Shul Now In Spotify, iTunes, Amazon
by GMM on November 28th 2009, at 10:58 CET

My latest album "Shul" is finally available with Spotify, iTunes, Amazon.

Is it just me or is there something wrong with track three in Spotify? It doesn't play here. I tried on two different computers.

Next up I'm looking into getting all the Ugress EPs and individual singles onto these digital services.



Robot Army in Solipsistic Nation podcast
by GMM on November 26th 2009, at 20:12 CET

My latest Ugress track Robot Army was just featured in the recent Solipsistic Nation podcast Pixicast, hosted by Pixieguts.

Solipsistic Nation is a San Diego, US based, weekly podcast featuring "the very best of all genres of electronic music, only the finest tunes."

This week's cast comes from Pixieguts (Marie Craven), member of the bands Cwtch and PIXSID. She is also the founder of the Palace Network and co-produces the Pixicast with Dave Almgren, also know as Voide. Pixicast is a show that focuses entirely on music that comes from indie and netlabels.
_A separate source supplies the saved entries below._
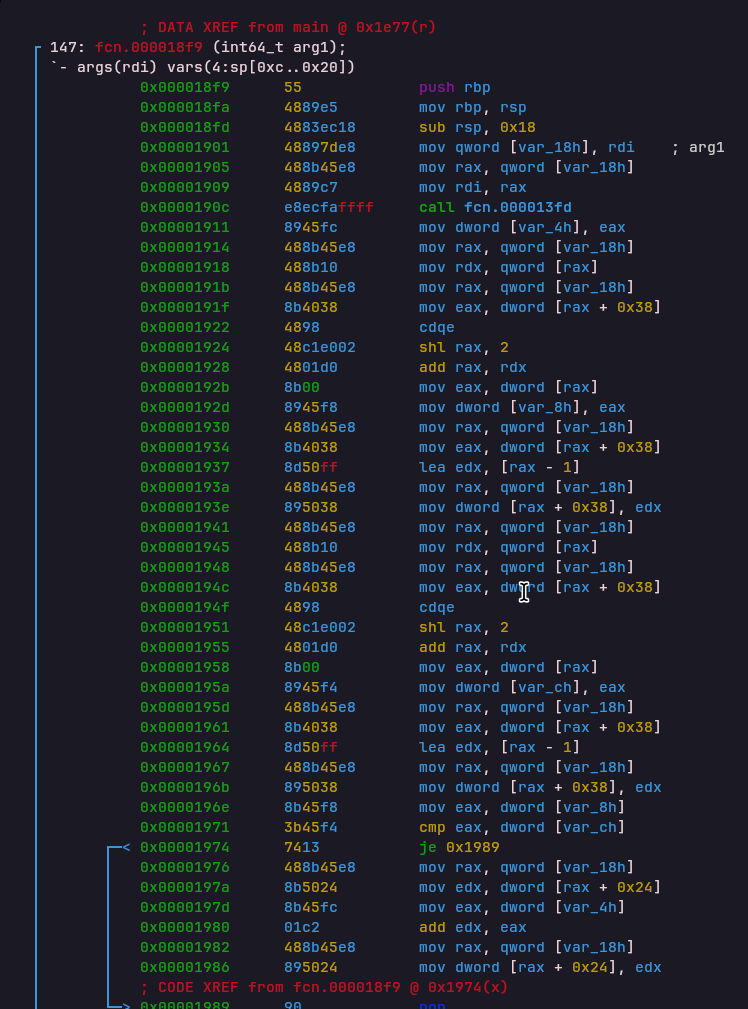Click the call fcn.000013fd instruction
This screenshot has height=1009, width=748.
point(495,207)
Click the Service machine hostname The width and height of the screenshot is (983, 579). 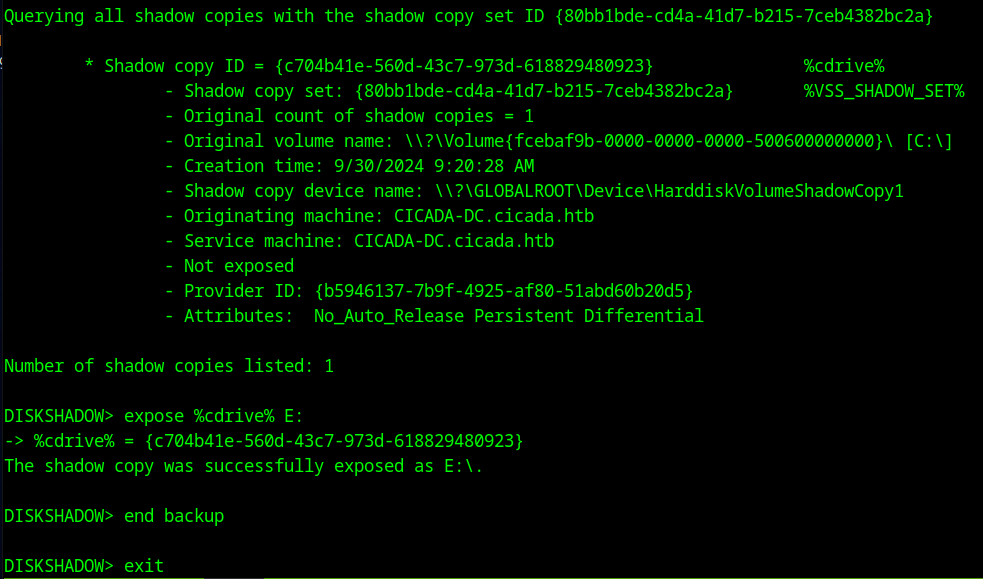[455, 241]
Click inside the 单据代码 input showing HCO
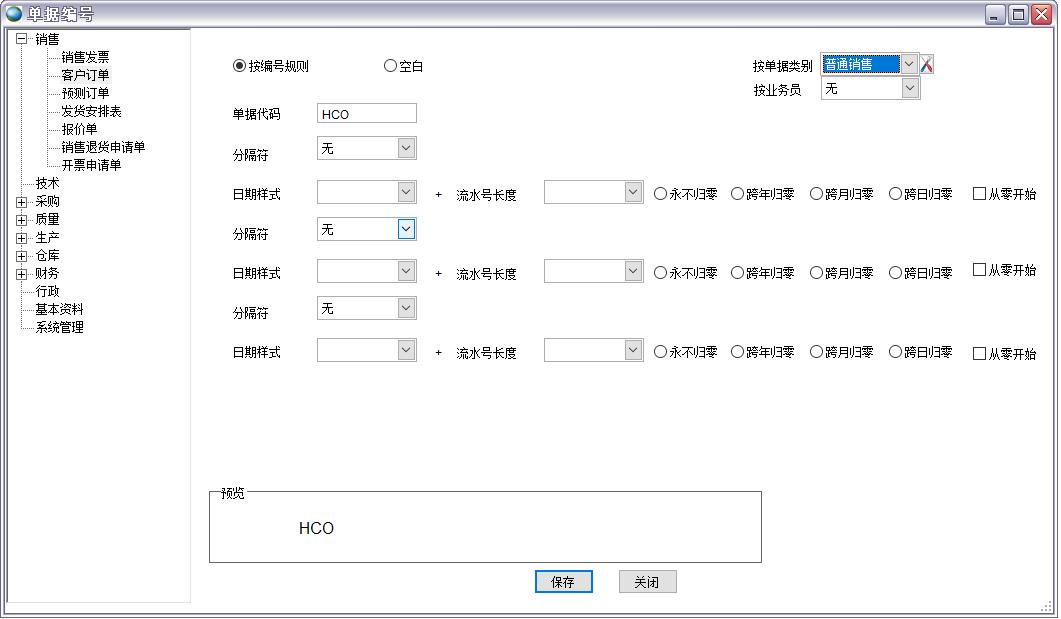The width and height of the screenshot is (1061, 619). (x=365, y=113)
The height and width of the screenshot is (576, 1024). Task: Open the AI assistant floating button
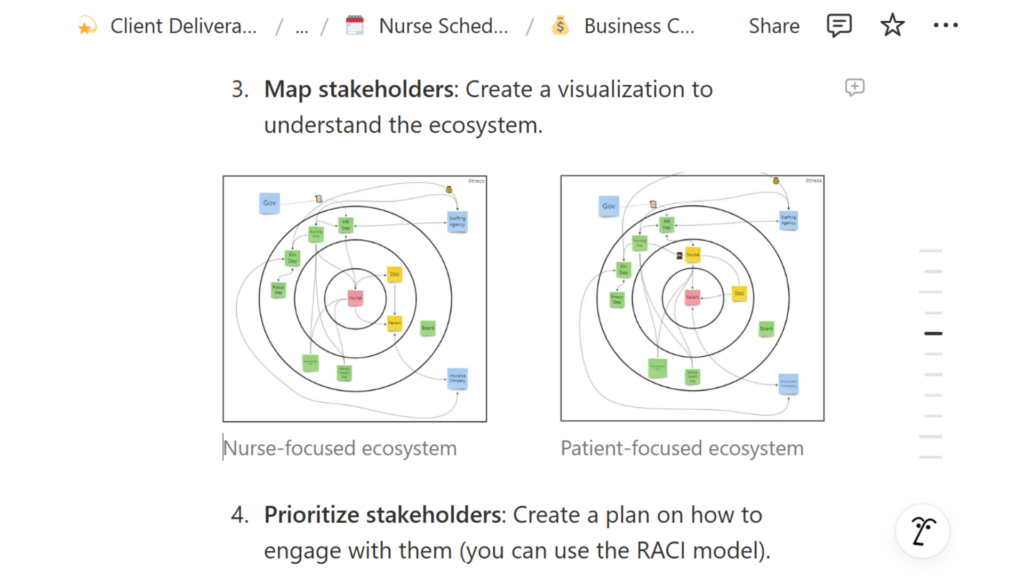922,532
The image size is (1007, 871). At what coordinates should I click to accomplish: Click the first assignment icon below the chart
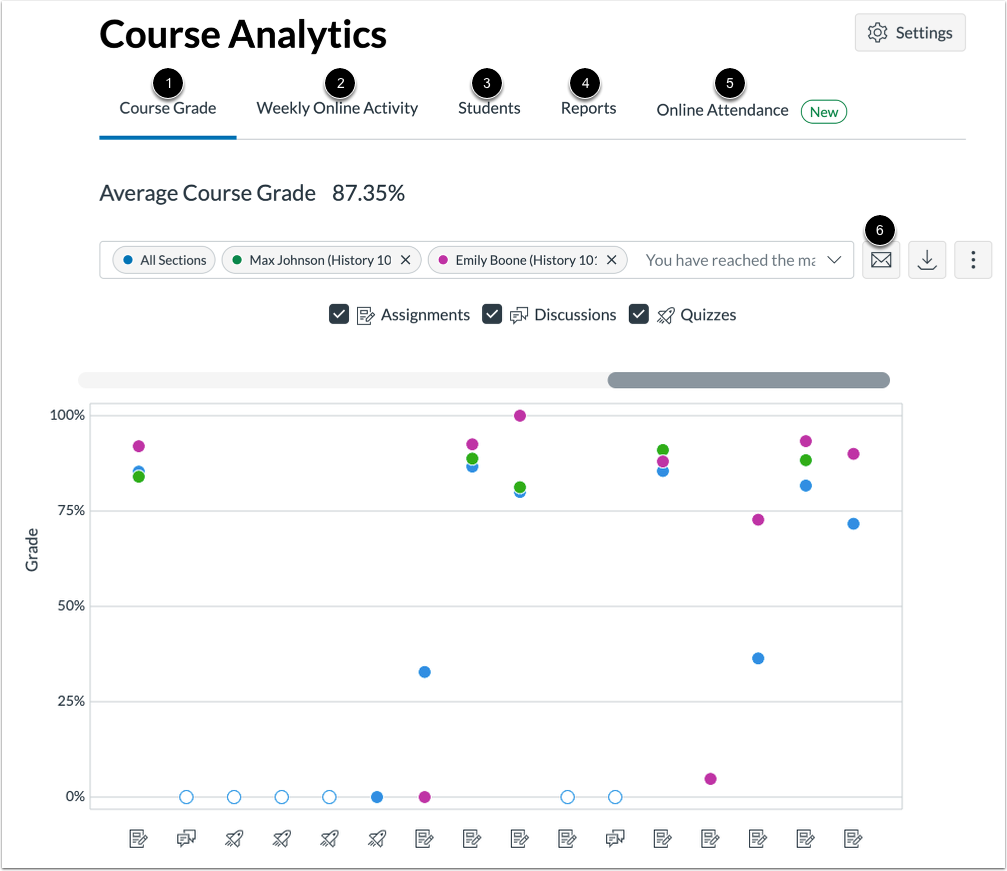click(138, 838)
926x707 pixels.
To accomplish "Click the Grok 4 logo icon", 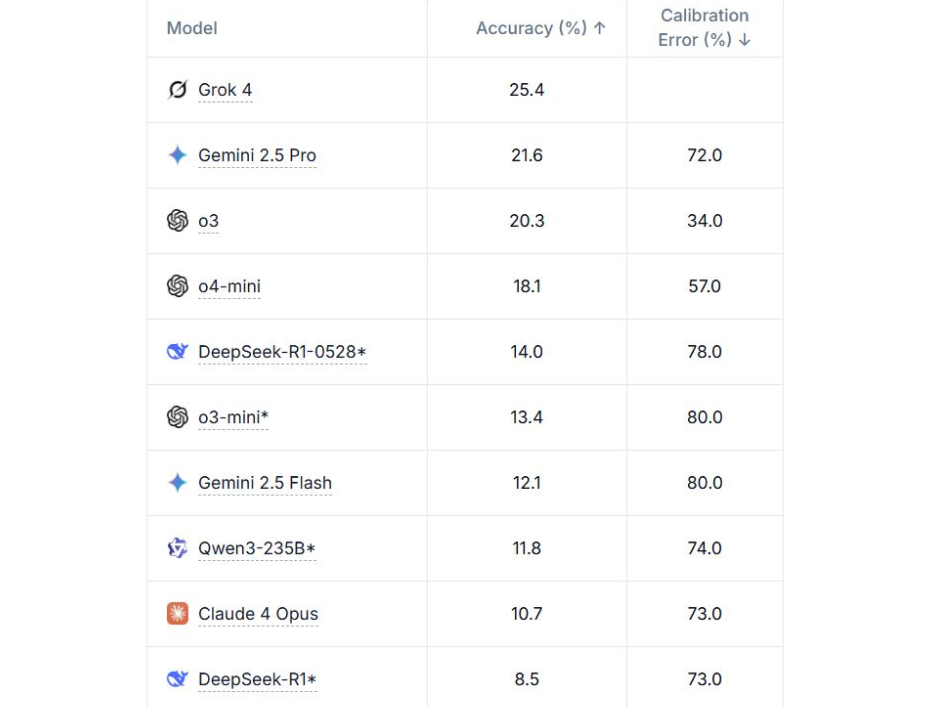I will tap(177, 90).
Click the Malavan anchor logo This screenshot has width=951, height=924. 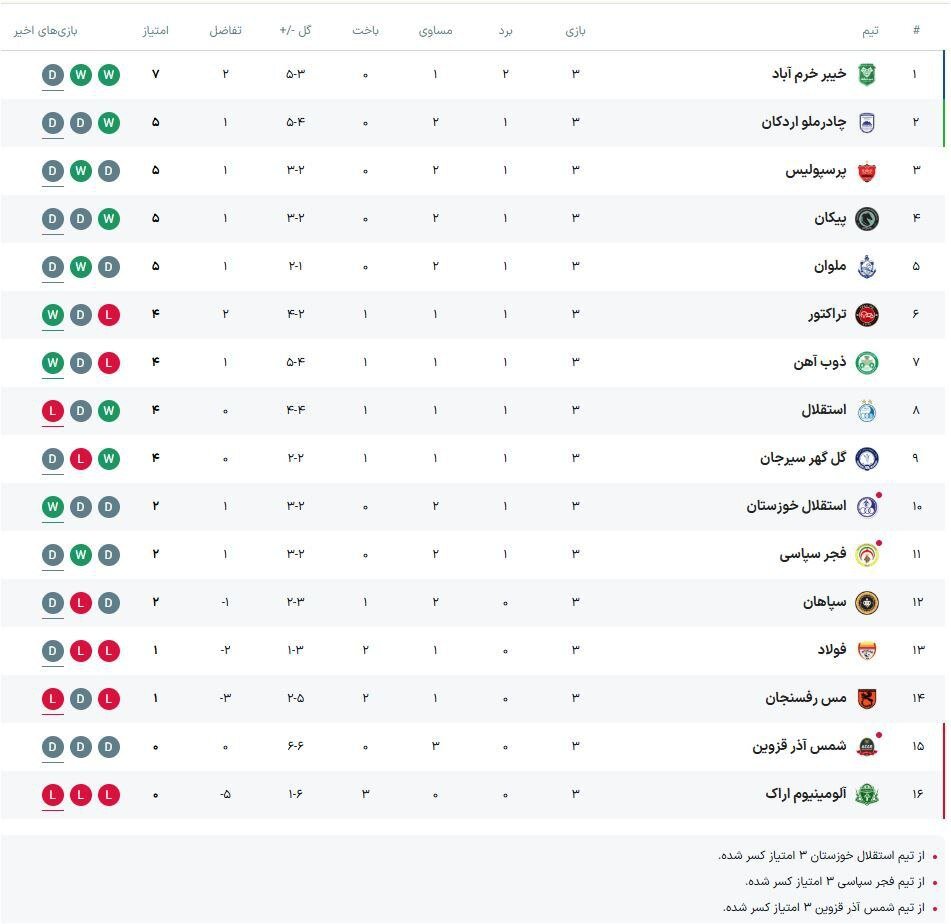[x=866, y=265]
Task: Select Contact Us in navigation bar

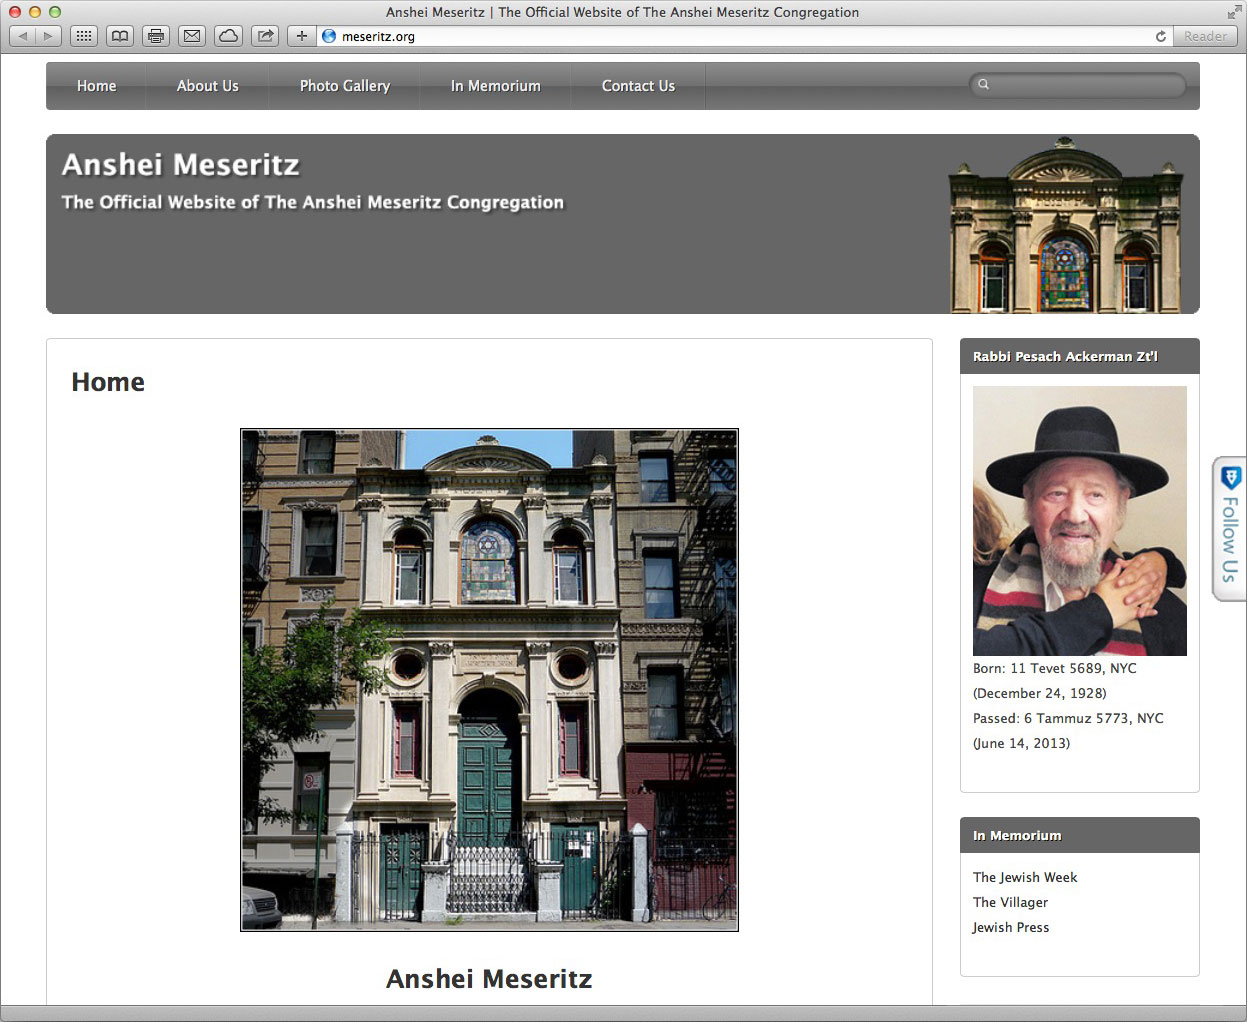Action: [x=638, y=86]
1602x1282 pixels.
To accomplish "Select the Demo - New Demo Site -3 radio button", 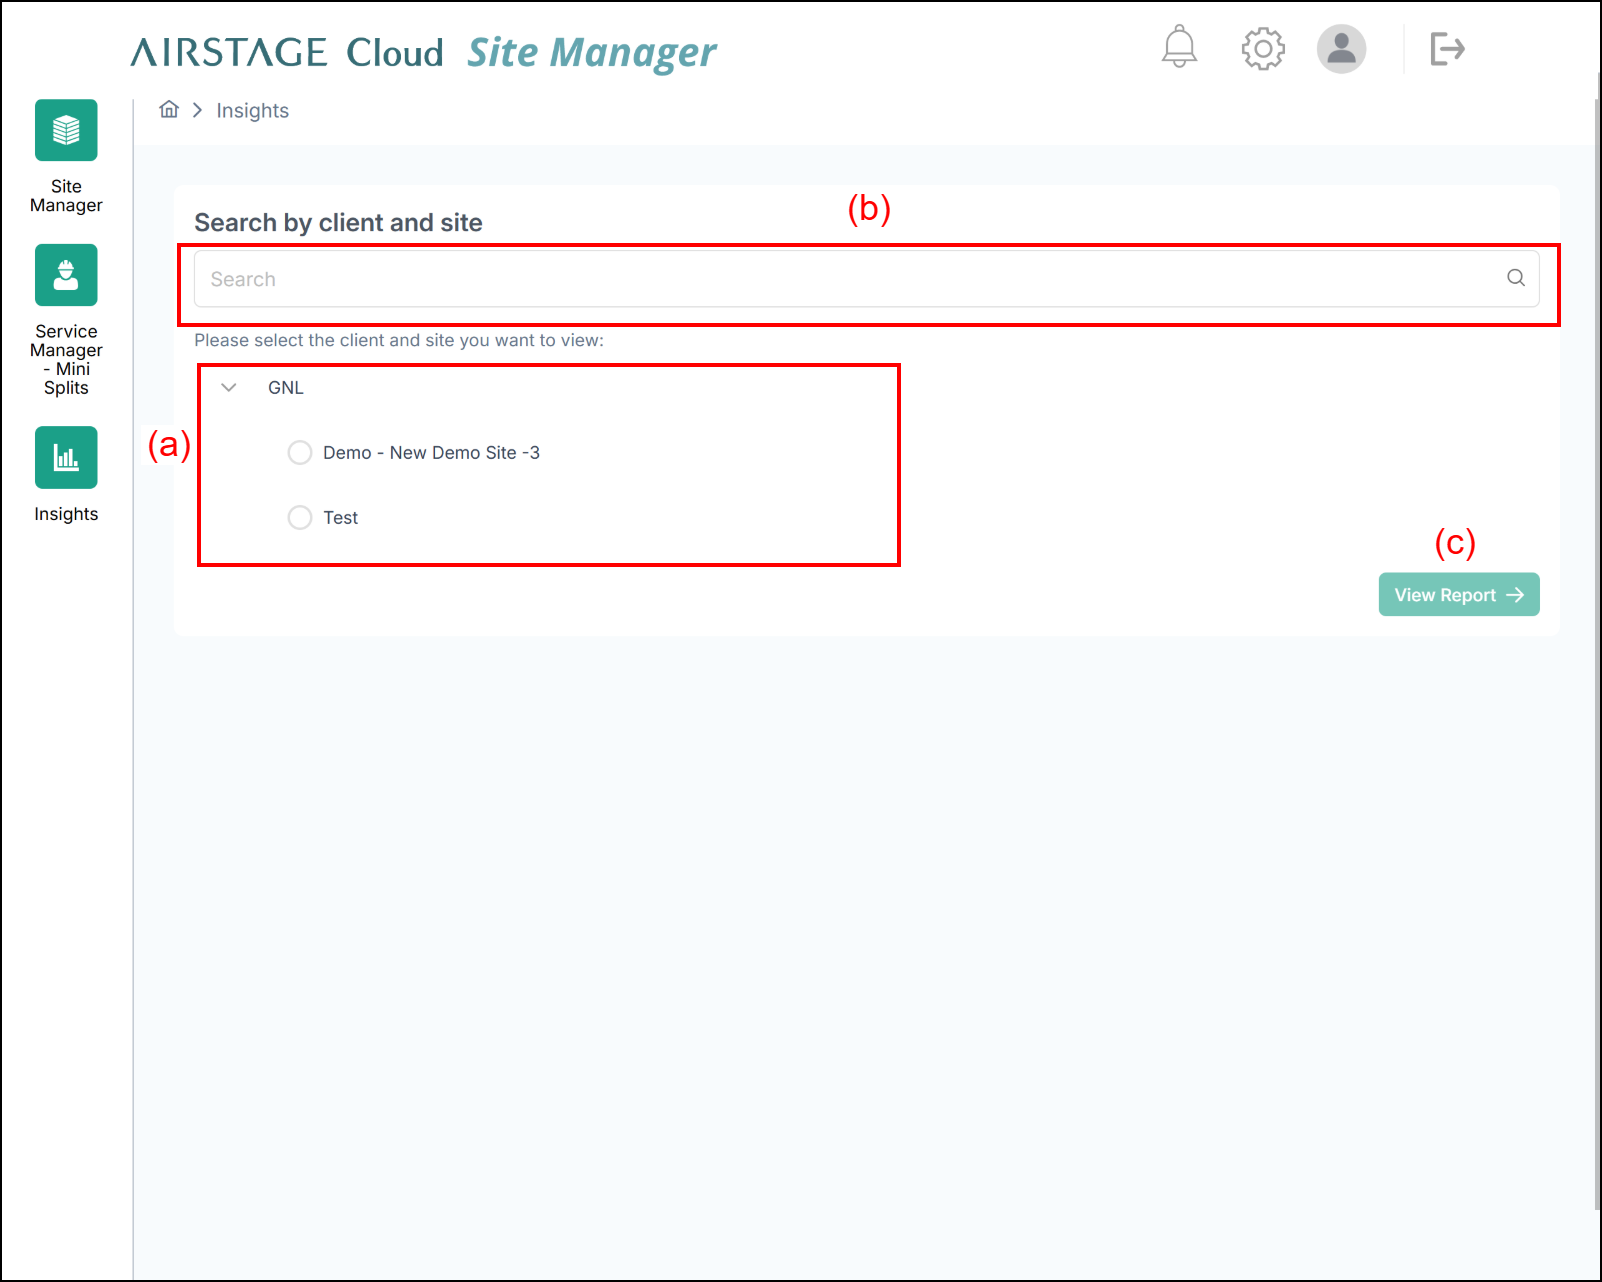I will click(x=300, y=453).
Solipsism, btw, is the theory that the self is all that can be known to exist. Descartes, kind of, I suppose.



Video: Nebular Spool - Inner Transitions
by GMM on November 26th 2009, at 10:32 CET

Here's a taped performance from the Nebular Spool show last weekend, my dystopic and post-apocalyptic side-project. The track is Inner Transitions, an unreleased and surprisingly energetic track for being Nebular Spool.

So far it has not suited any of the albums, but it does tie nicely into the live show sequence.

You can watch the HD version directly on Vimeo.



Ugress Live Report: Fonix, Etne
by GMM on November 23th 2009, at 16:38 CET

This weekend I played live first at Hotel Fugl Fønix in Etne and then a dual show with Nebular Spool and Ugress in Bergen. Here's first a report from Etne.

I love playing in Etne, I love the whole atmosphere of the town. A few years back when I was actively touring, we regularly did gigs there, a show in Etne was always a welcome relief, a place to wind down and eat lots of great food, not being stressed, quite simply have fun. This time, my concert was part of the hotel celebrating 10 year anniversary. I think I've played there every second year since they started. Each time at a different stage or place around or in the hotel, now I played the club scene in the basement. I taped the show but haven't had time to edit and process the recording yet.

Before the show I was guest at a talk show, which was great fun. The audience for the talk show was not the same as for my concert, so most people in the audience had no idea who I was - until the host informed them I was the person behind the Kometkameratene music. Which brought spontaneous applause! I live in a bubble, rarely get out, so I keep being surprised by how popular and well-known the TV series really are. 

I suppose there was couple of talk-show guests that attended the concert afterwards. I wonder what they expected, and how they took to the the bombardment of beats, obscure b-movie horrors and sci-fi-tronic cinematics both on screens and in the music.

I tried both new tracks and old tracks in new versions. Some things worked pretty well and others didn't. I appreciate the knowledge, always do, knowledge is king. I'm doing mental notes all the way of what works and how to change things. But it still sucks being on stage playing something you realize is crap, and observing the reaction in the crowd. On the other side, whenever a version really hits the floor, the experience is the absolute opposite.

I want to write and perform better live music, and the only way to do that is by actually doing it. Which is why I have launched the new live show series at Edvard, where I played the premiere show the next day. I also taped that one, I'll edit the footage and type out a report later this week.

Photos are from the Etne stage before the show.